Did you know that up to 40% of people incorrectly perform a pelvic floor contraction?
Pelvic. Floor. Muscles.
We all have them (men included).
And unfortunately, as they are out of sight, they are also out of mind for most.
Only when we suffer (a lot) do they get any attention. Or, perhaps, most do not realise that pelvic floor dysfunction could be a source of their problems. Often too much time has been spent suffering rather than working towards a solution (which is available in most cases) with a Women’s Health Physiotherapist.
Pelvic floor muscles are best described as a sling or hammock. They run from the pubic bone in the front to the tailbone (coccyx) at the back.
Pelvic floor muscles have a hugely important role to play. They support pelvic organs (bowel, bladder and uterus), keep pee and poo off the floor and play a role in sexual function.
Consequences of pelvic floor muscle dysfunction include prolapse, loss of control of bowel or/and bladder function, and dyspareunia (pain on intercourse).
WHAT ARE THE RISK FACTORS FOR PELVIC FLOOR DYSFUNCTION?
- Ongoing constipation
- Heavy lifting- gym or occupation-related
- Chronic cough or sneezing
- Over-exercising the muscles or a history of back pain
- Being overweight
- Previous injury
- Pregnancy and having babies
Strengthening your pelvic floor muscles or performing Kegels may not always be the answer. Pelvic floor muscles may be tight and unable to relax OR weak and not strong enough to support.
The great thing is, although hidden, pelvic floor muscles can be consciously controlled and therefore trained!
As a physiotherapist specialising in women’s health, I use both internal and external examination methods as well as a Real-Time Ultrasound to determine if your muscles are tight, weak or just fine before prescribing a pelvic floor muscle training program. This is essential as it may be ineffective (at best) or harmful (at worst) if you are performing your pelvic floor exercises incorrectly.
HOW TO PERFORM A PELVIC FLOOR CONTRACTION?
A correct pelvic floor contraction should feel like a gentle squeeze and lift from your back passage to the front passage.
I usually cue my patients like this:
- Bring your focus to your anus and imagine that you need to stop passing wind. And relax.
- Now bring your focus to your front passage and imagine that you need to stop the flow of urine. And relax.
- Now do both at the same time. And relax.
- Now do both without holding your breath! And…relax.
- Ensure you are not compensating by tilting your pelvis or squeezing your buttocks and inner thigh muscles.
Clear as mud?!
Women, imagine your pelvic floor is a jellyfish- opening and closing, or a booking opening and closing.
One for the other half:
Men, testicles to spectacles OR pull the turtle head in.

※ ※ ※

__Assignment__:
Reproduce the passage of the pelvic floor article from "Did you know" to "in sexual function." word for word.

__Data__:
※ ※ ※

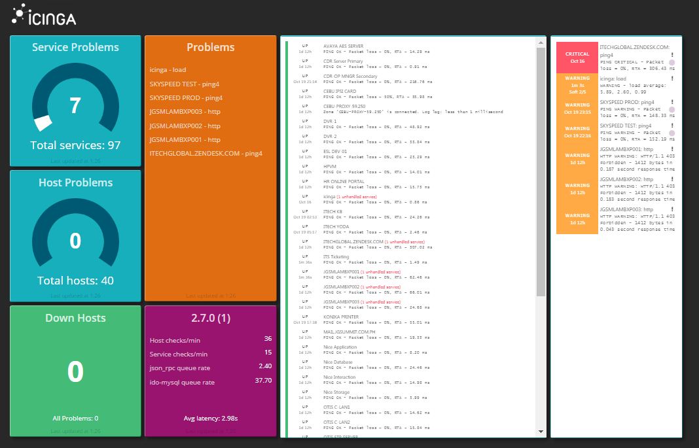
Task: Click the exclamation icon on JGSMLAMBXP001 http warning
Action: (672, 148)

※ ※ ※

__Finished task__:
Did you know that up to 40% of people incorrectly perform a pelvic floor contraction?
Pelvic. Floor. Muscles.
We all have them (men included).
And unfortunately, as they are out of sight, they are also out of mind for most.
Only when we suffer (a lot) do they get any attention. Or, perhaps, most do not realise that pelvic floor dysfunction could be a source of their problems. Often too much time has been spent suffering rather than working towards a solution (which is available in most cases) with a Women’s Health Physiotherapist.
Pelvic floor muscles are best described as a sling or hammock. They run from the pubic bone in the front to the tailbone (coccyx) at the back.
Pelvic floor muscles have a hugely important role to play. They support pelvic organs (bowel, bladder and uterus), keep pee and poo off the floor and play a role in sexual function.